Eski Datça Muhtarı Rıdvan Çevik: ‘’Eski Datça Mahallesi Hak Ettiği Değere Kavuşmalı’’

SÖYLEŞİ / MEHMET ERDAL


ESKİ DATÇA'NIN DÜNÜ VE BUGÜNÜ ÇOK FARKLI

Seni tanıyabilir miyiz?

“Doğma büyüme bu mahalledeyim ve mahalleme hizmet için elimden geleni yapma çabası içerisineyim’’
Bugün bu mahallede gördüklerim, Datça'ya ilk adım attığım yıllarda (1994 Eylülü ve sonrası) gördüklerim ile uyuşmuyor. Sanırım, Eski Datça'da çok sayıda mülk el değiştirdi. Eski yerleşik yurttaşlar bu mahalleyi terk ettiler.
“Burada oturan çok sayıda yurttaş İskele Mahallesi'ne ya da bir başka mahalleye göç etti. Bunların %70-80'i mülk sahibi olanlardı. Bugün bu mahallede yaşayan eski yurttaşların sayısı geçmişteki sayıya göre çok azdır.”

ESKİ DATÇA MAHALLESİNDE MUHTARLIK YAPMAK OLDUKÇA ZOR

Datça dışından gelen hali vakti yerindeki yurttaşlar eskiden şu an Datça Belediyesi'nin bulunduğu yerden başlayan ve Kargı Koyu'na doğru giden çevre yolunun üst kısımlarına filan yerleşirlerdi. O nedenle oralardaki arsaların ve evlerin fiyatları diğer yerlere göre çok daha yukarıda olurdu. Şimdilerde ise Eski Datça ile kısmen Emecik köyünün içine gelip yerleşiyorlar. Haliyle Eski Datça, bugün ağırlıkla ekonomik anlamda ekabirlerin yaşadığı bir mahalle. Böyle bir mahallede muhtarlık yapmak nasıl bir şey?
“Eski Datça Mahallesinde muhtarlık, herhalde diğer mahallelere göre daha zor. Örneğin, Hızırşah Mahallesinde bir kişiye hitap ettiğinizde onun çevresindeki 20, hatta 50 kişilik bir akraba çevresine de hitap etmiş oluyorsunuz. Eski Datça'da ise kimse kimsenin akrabası değil. Burada çok az bir yerli halk, çok az bir Kürt halk ve beraberinde örneğin Marmara'dan emekliliğini kazanmış, ekonomik seviyesi yüksek ama birbirleriyle akrabalık ilişkisi olmayan insanların gelip yerleştiği bir toplum durumu söz konusu. Muhatap olduğum her birey, bir birey oluyor.

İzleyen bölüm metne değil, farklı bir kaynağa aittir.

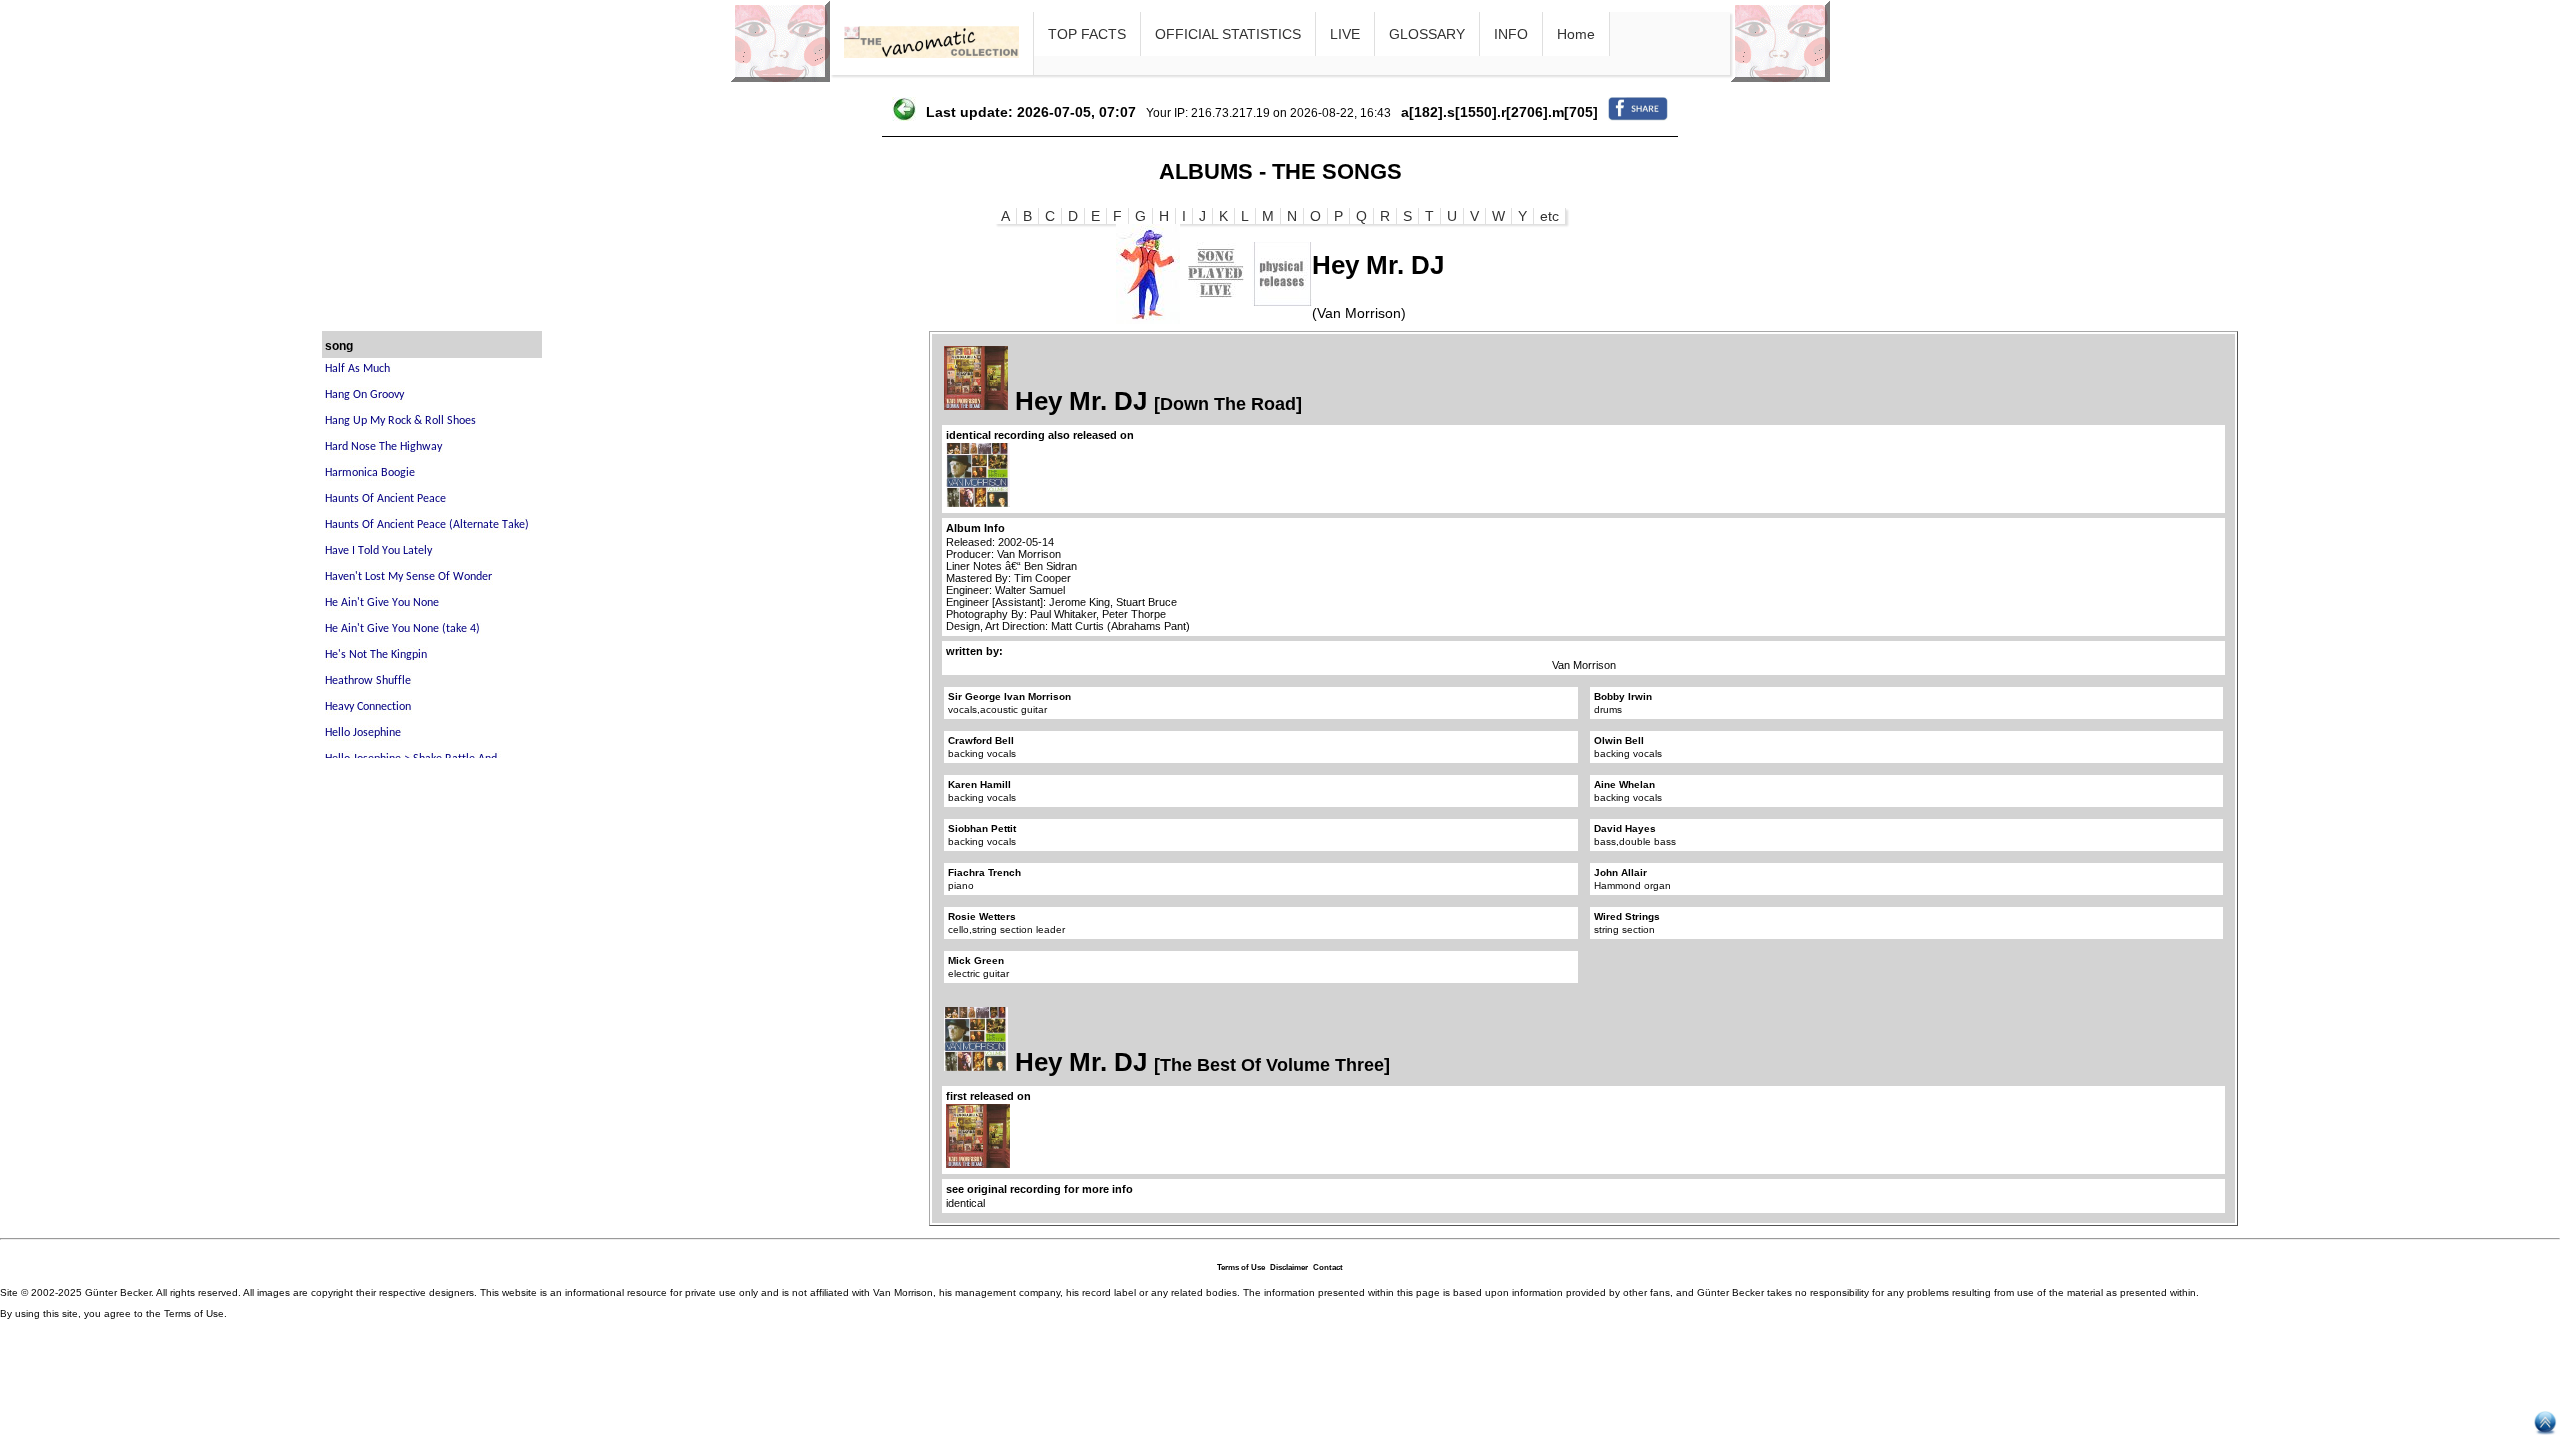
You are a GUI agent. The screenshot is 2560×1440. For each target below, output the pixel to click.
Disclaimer (1289, 1267)
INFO (1511, 34)
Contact (1328, 1267)
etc (1549, 216)
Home (1576, 34)
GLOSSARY (1427, 34)
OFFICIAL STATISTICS (1228, 34)
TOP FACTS (1087, 34)
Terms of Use (1241, 1267)
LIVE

Çok kozmopolit, çok karmaşık bir mahallede yaşıyoruz.

Mahallemizde yaşayanlar, eskiye oranla, birbirlerini çok daha az tanıyorlar. Bu nedenle, pandemiden hemen sonra, mahallemizde 'tanışma-kaynaşma günü' adı altında bir etkinlik düzenledik. Düzenlediğimiz bu etkinlikte mahallelinin ortak sofrasını kurduk; herkes evinden getirdiği yiyeceği içeceği bu ortak sofrada paylaşarak tanışıp kaynaşma, komşu olabilme anlamında mahalle sorunlarına değinebilme adına bir birliktelik sağlama çabasına girdik. Tahminen 300-350 kişi geldi. Yer, girişteki Milli Eğitim Müdürlüğü'nün bahçesi idi. O gün kısa bir canlı müzik etkinliği, Eski Datça'nın tarihine yönelik bir söyleşiyi yerel tarihçilerin yanı sıra Numan Tuna hocanın katkılarıyla yaptık. Çok yararlı oldu.”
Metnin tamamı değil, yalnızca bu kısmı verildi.